Set of tasks:
**a)** In the inference endpoint page, shorten the paragraph starting "This API requires the monitor_inference" into a brief list that keeps its main facts.
**b)** According to the inference endpoint page, which version added this operation?
**c)** Write the next part of the inference endpoint page, picking up after its last line.

Passage shown:
===

Get an inference endpoint Generally available; Added in 8.11.0

GET /_inference/{task_type}/{inference_id}

All methods and paths for this operation:

GET /_inference

GET /_inference/{inference_id}
GET /_inference/{task_type}/_all
GET /_inference/{task_type}/{inference_id}

This API requires the monitor_inference cluster privilege (the built-in inference_admin and inference_user roles grant this privilege).

Path parameters

  • task_type string

    The task type of the endpoint to return

    Values are sparse_embedding, text_embedding, rerank, completion, or chat_completion.

===

Material provided:
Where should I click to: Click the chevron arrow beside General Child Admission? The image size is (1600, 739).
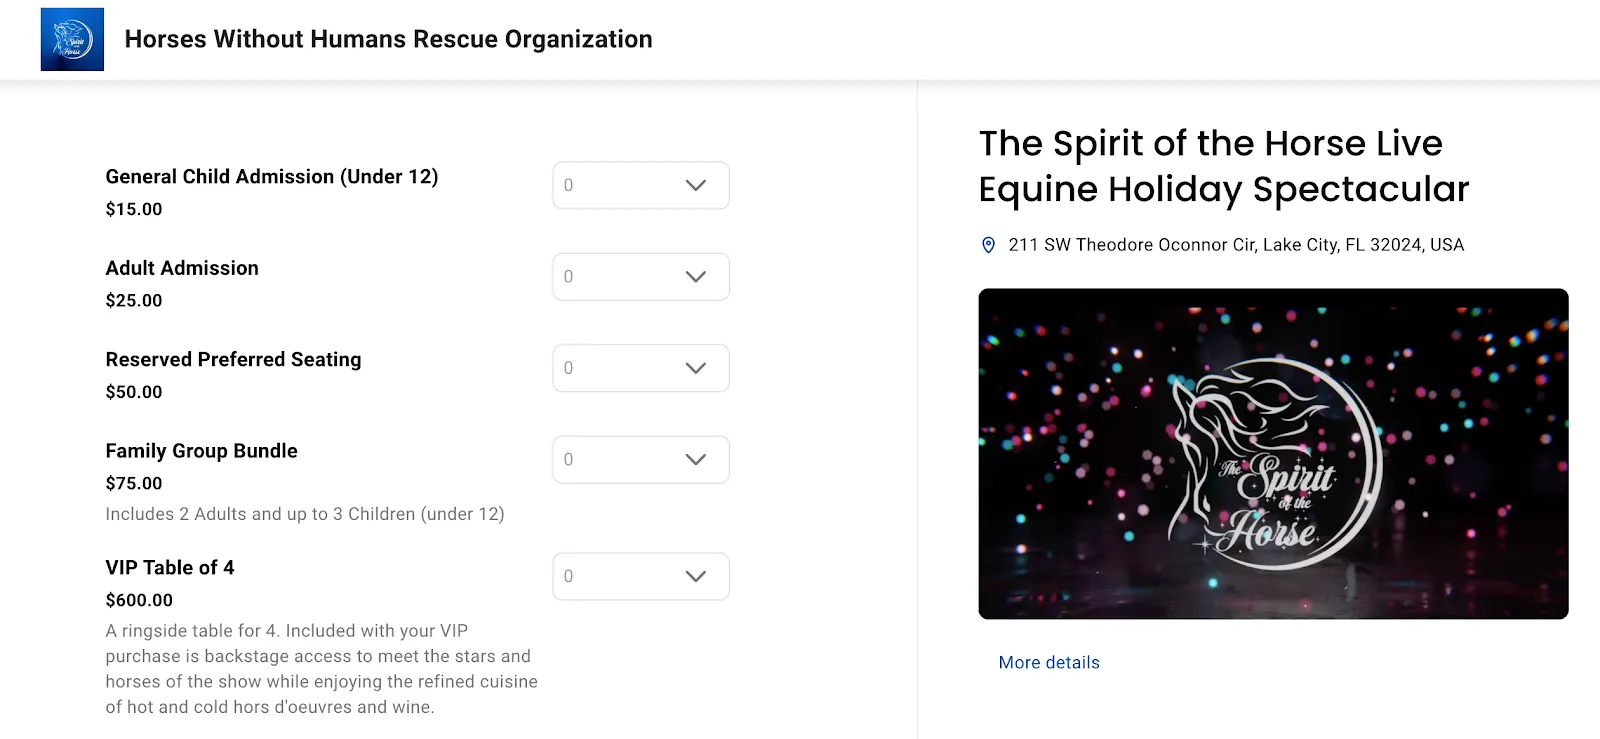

===

Answers per task:
**a)**
- Required privilege: monitor_inference cluster privilege
- Roles that grant it: the built-in inference_admin and inference_user roles

**b)** Version 8.11.0.

**c)**
  • inference_id string Required

    The inference Id of the endpoint to return. Using _all or * will return all endpoints with the specified task_type if one is specified, or all endpoints for all task types if no task_type is specified

Responses

  • 200 application/json
    Hide response attribute Show response attribute object
    • endpoints array[object] Required
      Hide endpoints attributes Show endpoints attributes object

      Represents an inference endpoint as returned by the GET API

      • chunking_settings object

        The chunking configuration object. Applies only to the sparse_embedding and text_embedding task types. Not applicable to the rerank, completion, or chat_completion task types.

      • service string Required

        The service type

      • service_settings object Required

        Settings specific to the service

      • task_settings object

        Task settings specific to the service and task type

      • inference_id string Required

        The inference Id

      • task_type string Required

        The task type

        Values are sparse_embedding, text_embedding, rerank, completion, or chat_completion.

GET /_inference/{task_type}/{inference_id}
GET _inference/sparse_embedding/my-elser-model
resp = client.inference.get(
    task_type="sparse_embedding",
    inference_id="my-elser-model",
)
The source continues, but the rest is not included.